Available Table Tags

  • registration_event: Indicates the table will be used to generate first appereance internal data structure
  • activity_event: Marks tables that track user activity events (as opposed to system driven events like notifications)

Example:

yaml
table_name: demodata.session_start
tags: [registration_event, activity_event]

Column Tags

Tags that define special roles or characteristics of columns.

Special Role Tags
  • entity_id_column: Marks the column that contains the unique identifier for entities (typically user ID)

    yaml
    user_id:
      data_type: STRING
      tags: [entity_id_column]
  • event_timestamp_column: Identifies the column containing the event timestamp

    yaml
    _time:
      data_type: DATETIME
      tags: [event_timestamp_column]
  • date_column: Marks columns representing dates for date-based calculations

    yaml
    date:
      data_type: DATE
      tags: [date_column]
  • registration_property: Indicates columns that contain properties set at user registration

    yaml
    _platform:
      data_type: STRING
      tags: [registration_property]

2. Entity Properties

Entity properties define how metrics are calculated and transformed.

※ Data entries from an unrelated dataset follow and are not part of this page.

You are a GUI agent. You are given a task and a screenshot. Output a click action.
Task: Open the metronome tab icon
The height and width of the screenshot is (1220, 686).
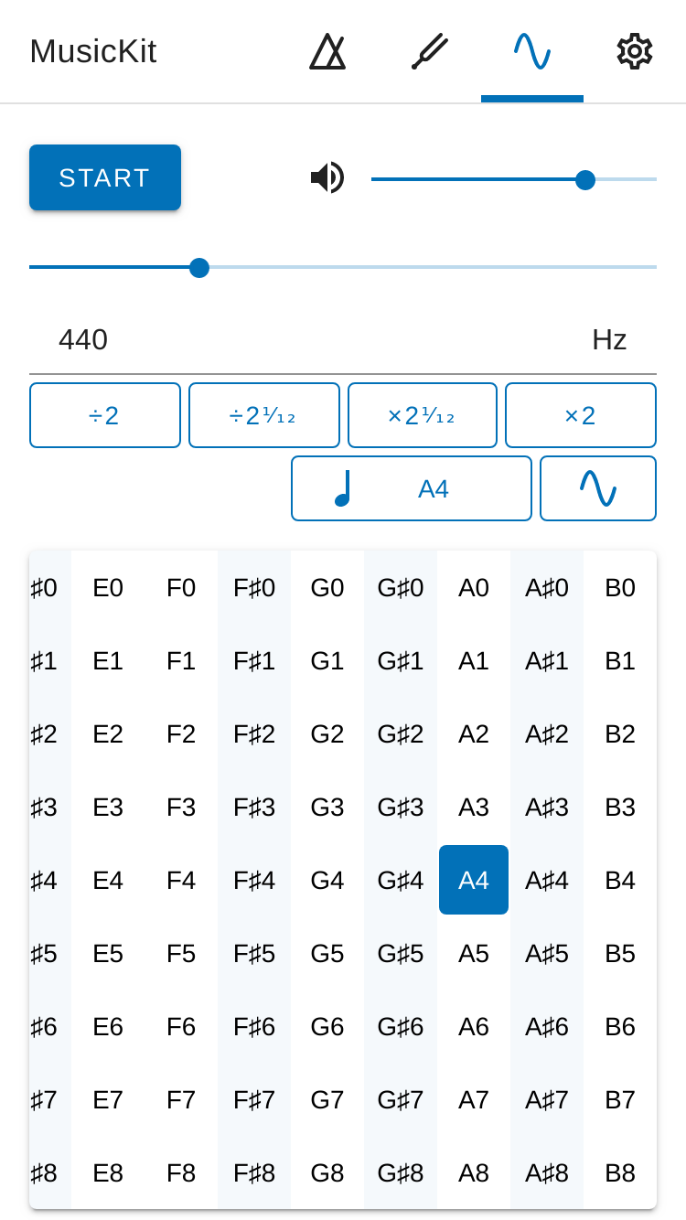pos(327,51)
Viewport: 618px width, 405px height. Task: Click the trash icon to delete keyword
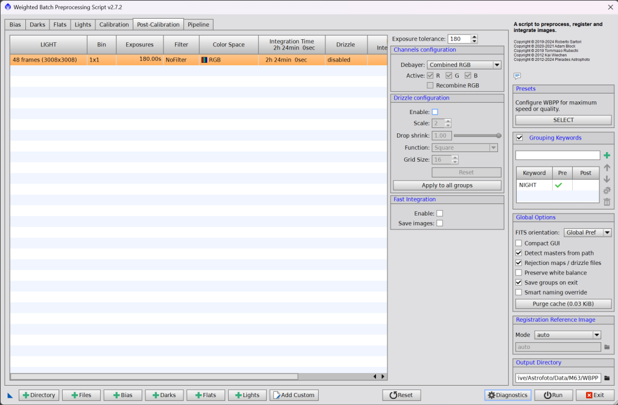607,202
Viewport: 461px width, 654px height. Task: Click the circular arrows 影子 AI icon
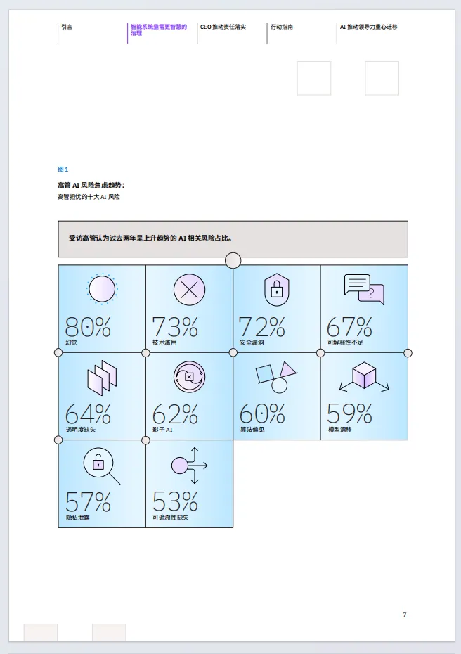pyautogui.click(x=189, y=377)

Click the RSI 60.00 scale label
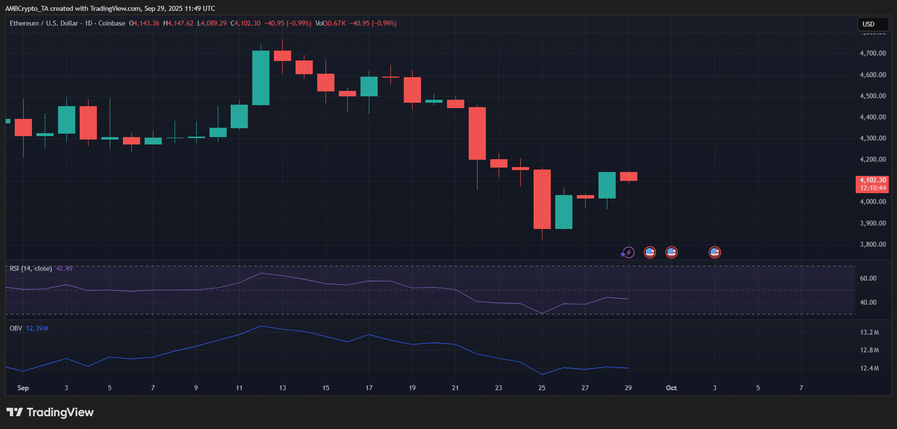coord(868,278)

Properties can be tagged with boolean flags that control their usage:

yaml
property_name:
  label: [optional] # default is to capitalize name -> Property Name
  data_type: TYPE
  can_filter: boolean    # Controls if property can be used in filters
  can_group_by: boolean  # Controls if property can be used in GROUP BY clauses
  event_property/computed_property/sliding_window_property/lifetime_property: [formula]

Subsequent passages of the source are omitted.